Secara keseluruhan, prognosis untuk anak-anak yang diobati untuk
displasia pinggul sangat baik, terutama jika displasia dikelola dengan reduksi
tertutup. Jika reduksi tertutup tidak berhasil dan reduksi terbuka diperlukan,
hasilnya mungkin kurang menguntungkan, meskipun hasil jangka pendek
tampaknya memuaskan. Jika prosedur sekunder diperlukan untuk
mendapatkan reduksi, maka hasil keseluruhan secara signifikan lebih buruk4.

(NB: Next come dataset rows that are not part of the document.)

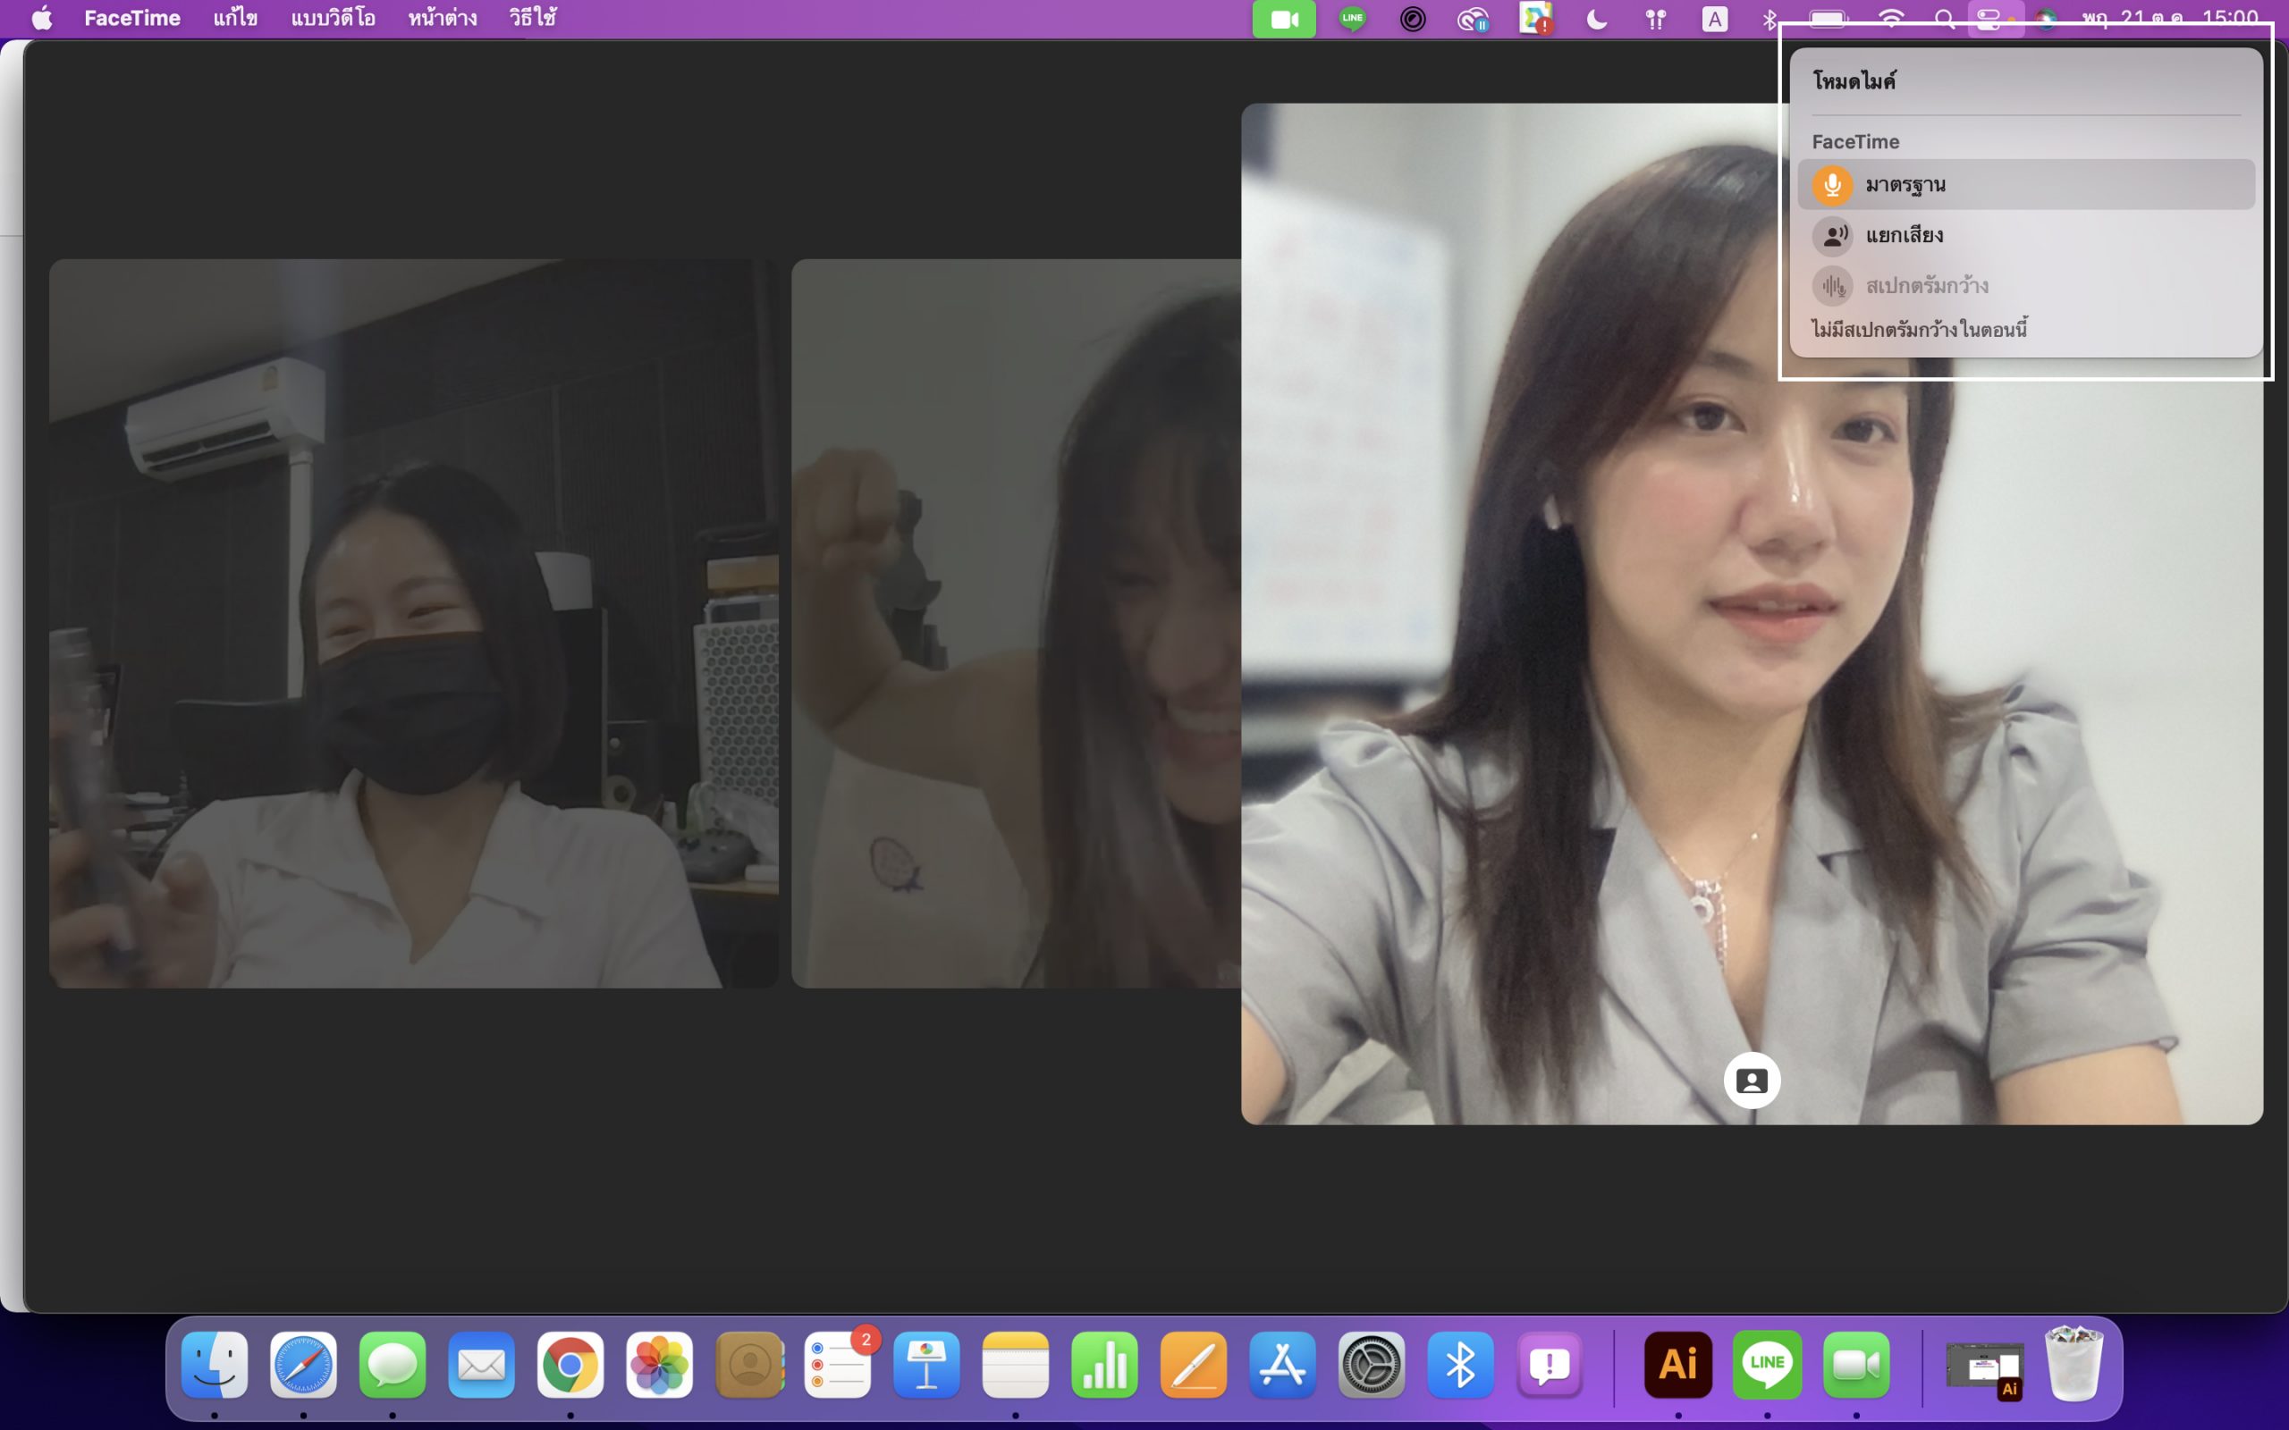This screenshot has width=2289, height=1430.
Task: Open the LINE app in the Dock
Action: coord(1767,1364)
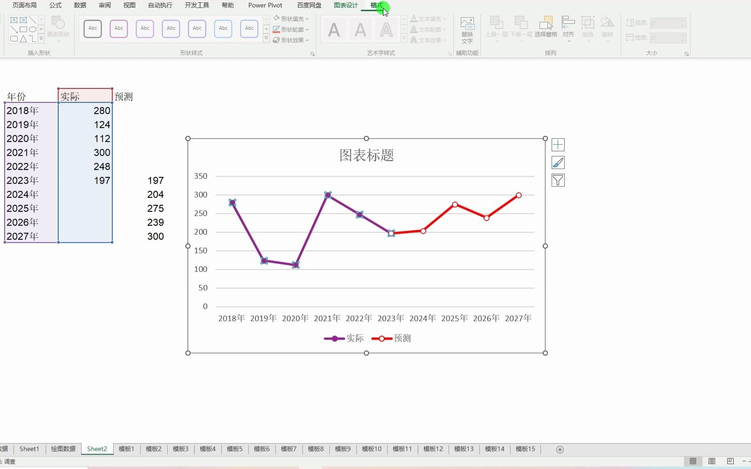Enable 分页预览 view from status bar
The width and height of the screenshot is (751, 469).
[731, 461]
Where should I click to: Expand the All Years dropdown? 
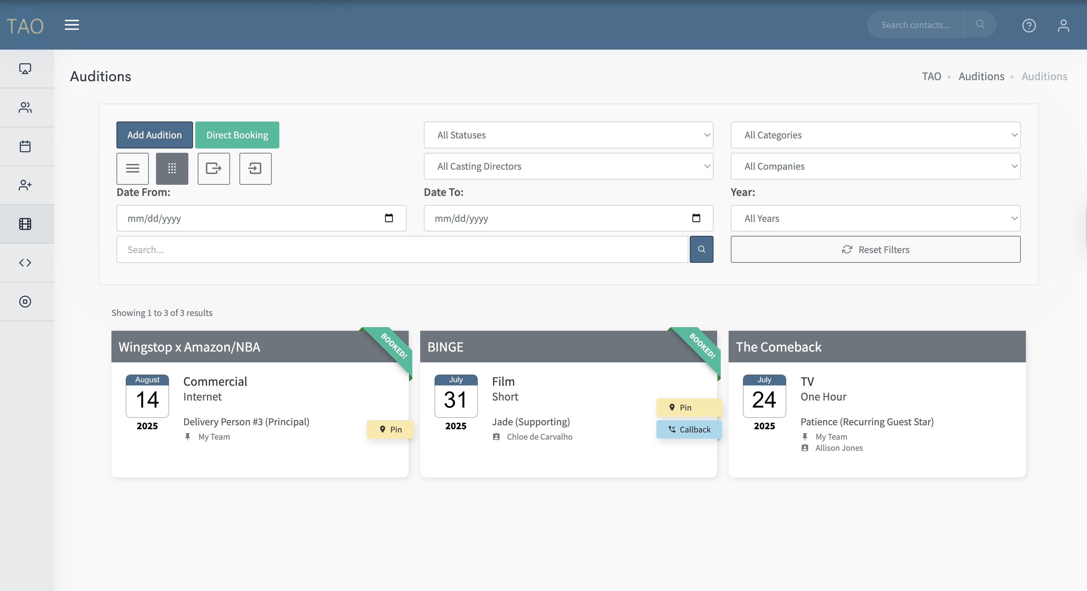tap(875, 219)
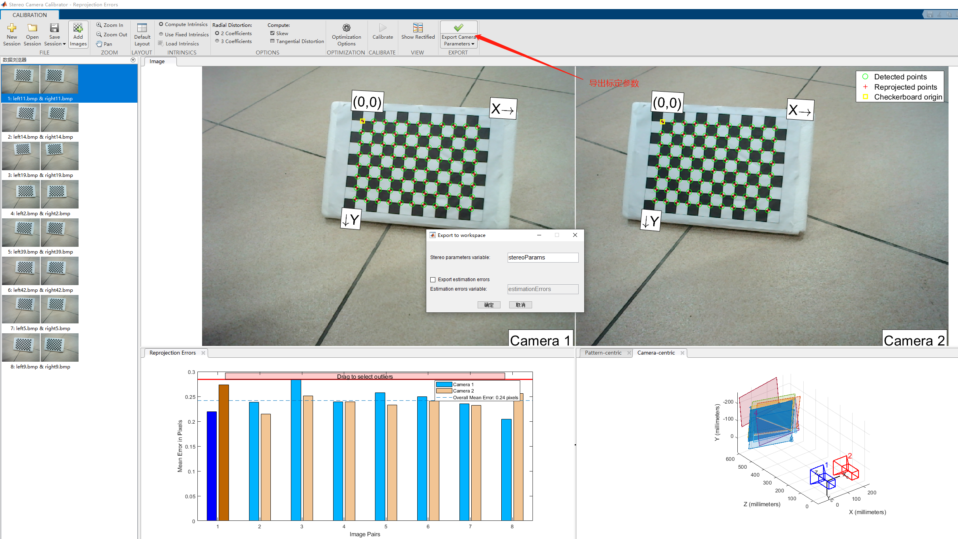Click the New Session icon
The height and width of the screenshot is (539, 958).
point(12,28)
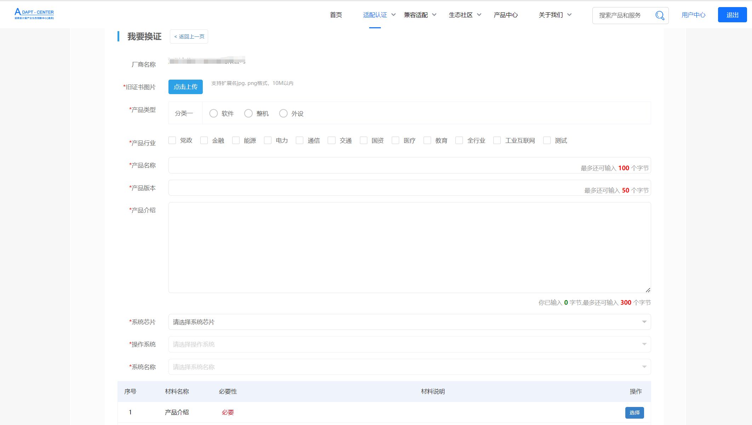This screenshot has height=425, width=752.
Task: Go to 首页 in navigation
Action: [x=336, y=15]
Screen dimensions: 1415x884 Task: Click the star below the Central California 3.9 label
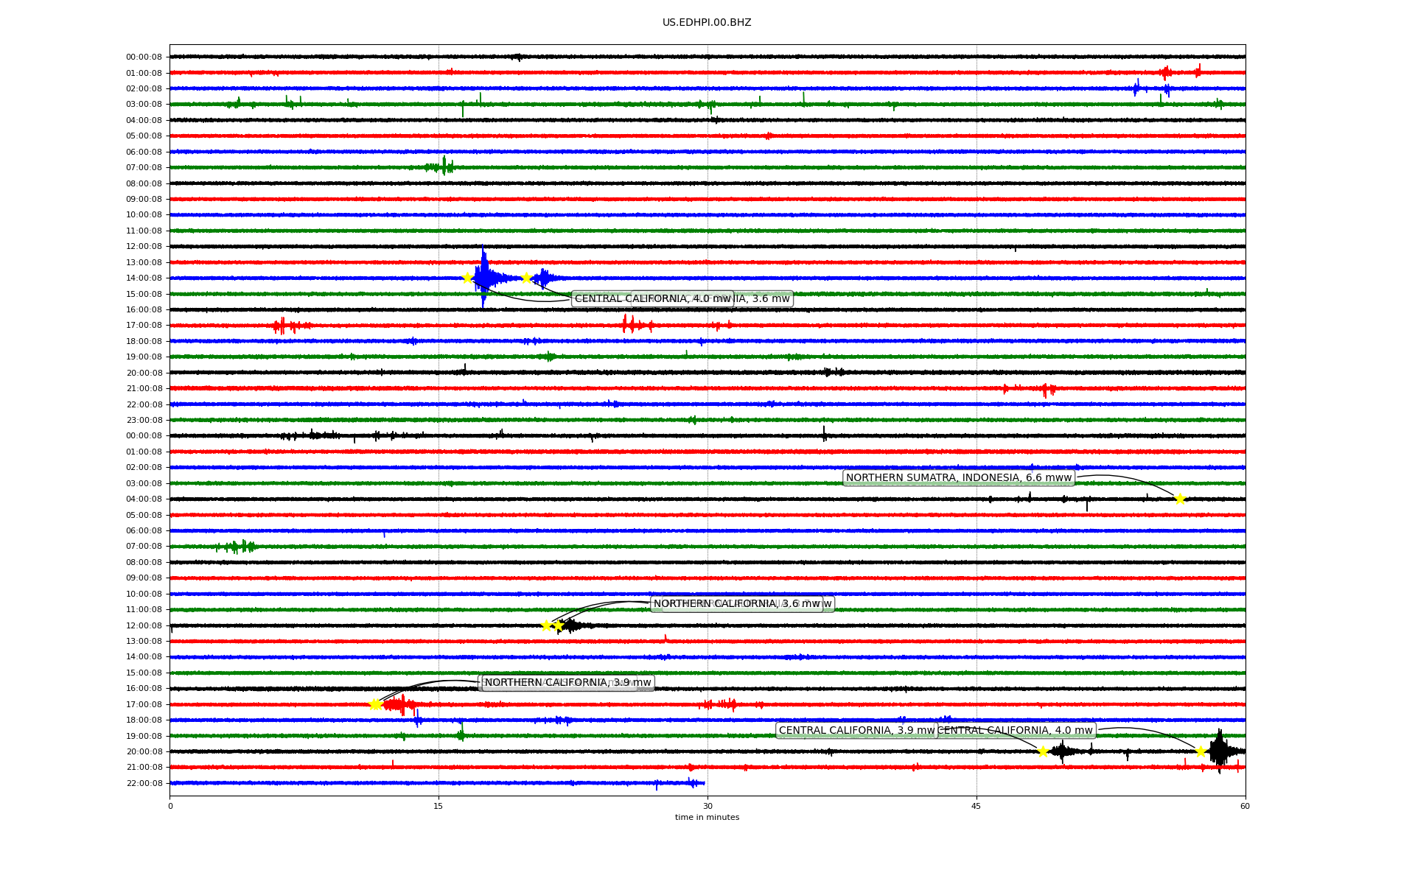(1043, 751)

Beberapa penulis percaya bahwa pasien dengan displasia pinggul
bilateral memiliki prognosis yang lebih buruk karena seringnya keterlambatan
dalam diagnosis dan persyaratan perawatan yang lebih besar. Dalam sebuah
penelitian Wang, et al, 2013 yang membandingkan hasil anak-anak usia
berjalan dengan dislokasi pinggul bilateral yang menjalani reduksi terbuka
dan osteotomi panggul dengan atau tanpa osteotomi femoral dengan anak-
anak usia berjalan dengan pinggul terkilir unilateral yang menjalani
serangkaian prosedur yang sama , hasil radiografi serupa. Dalam penelitian
ini, tingkat osteonekrosis lebih tinggi pada kelompok bilateral, tetapi
perbedaan ini dijelaskan oleh usia yang lebih tua saat operasi dan tingkat
dislokasi pinggul yang lebih besar sebelum operasi. Para penulis
menyimpulkan bahwa hasil klinis setelah operasi anak-anak dengan dislokasi
pinggul bilateral lebih buruk terutama karena hasil asimetris4.